Estas directrices fueron implementadas inicialmente por la propia Función Pública y posteriormente adoptadas por algunas entidades del Estado, como la Superintendencia de Economía Solidaria ( RESOLUCIÓN 2024410002495 DE 16 de abril de 2024), y RTVC (Resolución 0273 de 2025). En este último caso, una resolución interna estableció un esquema mixto que contempla un día de permiso remunerado y dos días de trabajo remoto al mes, siempre que se cumplan los requisitos definidos por la entidad. De manera expresa, el Departamento Administrativo de la Función Pública ha instado a otras entidades del orden nacional, departamental, distrital y municipal a evaluar la adopción de medidas similares, en el marco de su autonomía administrativa, con el fin de proteger la salud y el bienestar menstrual de sus funcionarias.
La aplicación de estas medidas en el sector público no responde a un procedimiento único y obligatorio. Cada entidad define sus propios mecanismos internos y, en algunos casos, se exige certificación médica que respalde la afectación funcional derivada del ciclo menstrual. En otros escenarios, la implementación ha sido más flexible y no exige certificado médico, permitiendo que la trabajadora solicite el trabajo en casa con base en su manifestación, bajo la coordinación y responsabilidad del jefe inmediato. Esta diversidad de enfoques refleja que se trata de políticas administrativas, no de un derecho legal uniforme.
En contraste, en el sector privado la situación es distinta. No existe una obligación legal que imponga a los empleadores el otorgamiento de una licencia menstrual específica o periódica. Las ausencias por motivos de salud relacionados con el ciclo menstrual pueden canalizarse a través de las figuras tradicionales del derecho laboral, como las incapacidades médicas o las licencias remuneradas previstas en el artículo 57 del Código Sustantivo del Trabajo, siempre que se cumplan los requisitos legales. Cualquier medida adicional depende de la política interna de cada empresa y no de un mandato legal general.

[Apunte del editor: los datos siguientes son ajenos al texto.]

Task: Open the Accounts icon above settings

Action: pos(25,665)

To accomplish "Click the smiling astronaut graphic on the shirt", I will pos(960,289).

Paralelamente, en el Congreso de la República continúan en trámite proyectos de ley que buscan crear de manera expresa una licencia menstrual obligatoria y establecer lineamientos de política pública sobre salud menstrual y derechos laborales. Sin embargo, estas iniciativas no han sido aprobadas y, por tanto, no hacen parte del ordenamiento jurídico vigente como pueden observar en el siguiente enlace: https://www.camara.gov.co/licencias-menstruales-801/
En suma, la experiencia colombiana en torno a la llamada licencia menstrual muestra un modelo aún en construcción. No existe una ley que consagre este derecho de forma general para todas las trabajadoras, pero sí un reconocimiento normativo de las afectaciones de salud asociadas al ciclo menstrual y una implementación concreta en el sector público, basada principalmente en esquemas de trabajo en casa y flexibilización laboral. Este escenario refleja un avance gradual hacia un enfoque más humano y sensible de la salud menstrual en el ámbito laboral, al tiempo que evidencia la necesidad de informar con rigor jurídico y evitar interpretaciones que no se corresponden con el alcance real de la normativa vigente.